* **Task statement**
In the publisher's note about the Yampa River, which museum did photographer John Fielder partner with for his river exhibit?

Debacles on the Yampa

08/15/2023 07:00AM ● By Deb Olsen
(Photo: Hot air balloons float above the Yampa River on the east side of Steamboat Springs. Courtesy of Deb Olsen.) 

Publisher's Note by Deb Olsen from Steamboat Magazine Outdoors Edition 2023.

This edition didn’t start out with a special river theme. It just happened that way, thanks in large part to legendary Colorado photographer John Fielder, whose love and concern for the Yampa River led him to partner with Tread of Pioneers Museum to present “Lens on the River: A photographic Journey on the Yampa River.” He also graciously lent us images from the exhibit for this appropriately named Outdoors edition. 

At the same time, local river guru Eugene Buchanan relentlessly pitched “The Case of the Steamboat Sting,” the abridged version of which appears on page 44. It is sure to leave you wanting more (in)famous river tales, which you will find on page 60.

I’m sorry I don’t have my own deliriously happy river stories to share with you. While I love the Yampa River on an almost sacred level, it has brought mostly misadventure to me. There was the time I got such a bad sunburn tubing the Yampa that I had to wear dresses for a week – an outlandish idea in Steamboat Springs. Lesson learned: best to look dorky in long sleeves on the river than to glow in the dark for a week. 

Then there was the time I took a beginner kayak lesson with my family and bashed my 10-year-old son in the head after he tipped his own kayak, just a few feet ahead of me. Thank god for helmets.

My now-grown son, undaunted by my own river misadventures, took his too-small children (my precious granddaughters!) for a late-afternoon float down the river that ended in near disaster, a distress call and the girls’ vows of “never again,” which they have since recanted, thankfully. 
(River-Tubers float though "C-Hole" on the Yampa River through downtown Steamboat Springs. Courtesy of Deb Olsen.) 


When my dog was still a pup, I decided to teach her to swim in the Yampa. We found a secluded beach, and I cradled her in my arms while I stumbled from one rock to the next, all the way across the river. Turns out the security of being held was much less traumatic than striking out on her own. She did, indeed, learn to swim, but not that day.


Despite the debacles, the Yampa River remains the main vein of my lifelong love affair with the Yampa Valley. I hope this edition will inspire you to float, fish, photograph or run the river yourselves.

Stored items from a collection:
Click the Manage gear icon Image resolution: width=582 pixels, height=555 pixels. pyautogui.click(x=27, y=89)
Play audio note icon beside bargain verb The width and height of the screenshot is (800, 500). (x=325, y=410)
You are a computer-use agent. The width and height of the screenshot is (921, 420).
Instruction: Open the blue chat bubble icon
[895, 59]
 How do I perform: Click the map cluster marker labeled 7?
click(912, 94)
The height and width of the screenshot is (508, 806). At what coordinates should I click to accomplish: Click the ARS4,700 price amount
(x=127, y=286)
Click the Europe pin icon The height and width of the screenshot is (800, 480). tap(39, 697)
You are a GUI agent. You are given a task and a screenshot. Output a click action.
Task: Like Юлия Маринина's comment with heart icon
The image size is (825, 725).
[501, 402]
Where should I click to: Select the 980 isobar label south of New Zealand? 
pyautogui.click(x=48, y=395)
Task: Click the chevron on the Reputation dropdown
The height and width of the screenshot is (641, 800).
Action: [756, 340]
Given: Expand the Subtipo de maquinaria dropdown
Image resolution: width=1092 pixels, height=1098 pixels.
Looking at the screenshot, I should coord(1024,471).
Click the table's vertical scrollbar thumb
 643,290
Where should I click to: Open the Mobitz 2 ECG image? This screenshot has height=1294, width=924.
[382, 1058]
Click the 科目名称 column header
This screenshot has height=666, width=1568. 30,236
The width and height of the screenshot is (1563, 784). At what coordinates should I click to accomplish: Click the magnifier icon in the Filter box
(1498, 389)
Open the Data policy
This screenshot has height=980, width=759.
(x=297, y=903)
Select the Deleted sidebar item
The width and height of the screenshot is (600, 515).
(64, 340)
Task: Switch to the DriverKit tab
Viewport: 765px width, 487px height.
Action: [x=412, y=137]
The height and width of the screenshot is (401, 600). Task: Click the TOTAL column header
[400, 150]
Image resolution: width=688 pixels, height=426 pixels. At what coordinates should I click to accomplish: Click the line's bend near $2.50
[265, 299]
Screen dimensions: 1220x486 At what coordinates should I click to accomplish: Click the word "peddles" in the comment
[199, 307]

* **Solution to this exercise**
Tread of Pioneers Museum